Exercise directions —
Rewrite the records from the line with "This screenshot has" to the line with "tap(514, 350)", replacing "Empty Nesters" with "New Parents" and changing nothing else. Leave the pictures out of your answer.

Record set —
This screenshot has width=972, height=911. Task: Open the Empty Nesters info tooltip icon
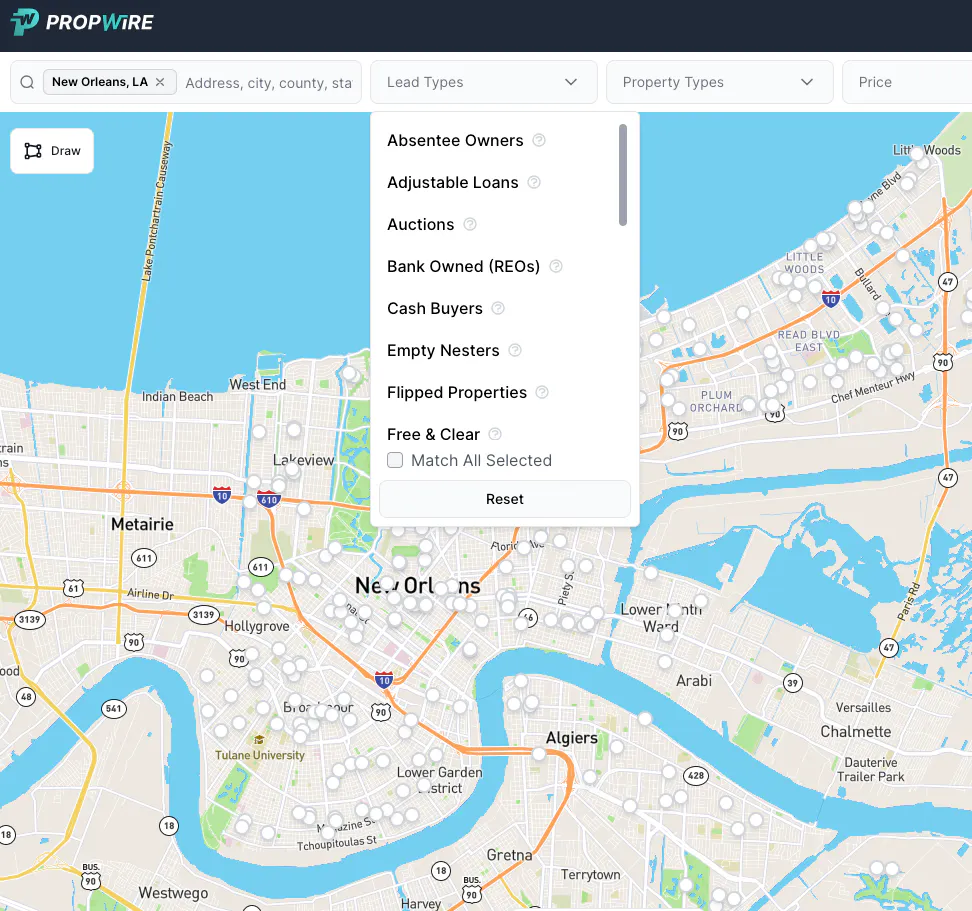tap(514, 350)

* * *

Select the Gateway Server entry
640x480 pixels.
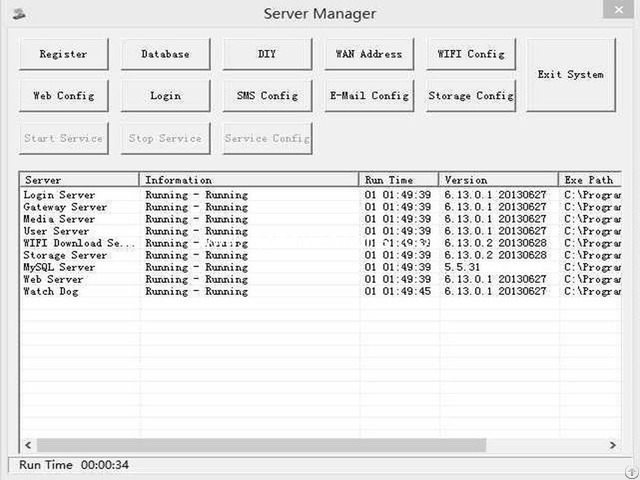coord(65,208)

Full response —
This screenshot has width=972, height=911. Task: Open the New Parents info tooltip icon
tap(514, 350)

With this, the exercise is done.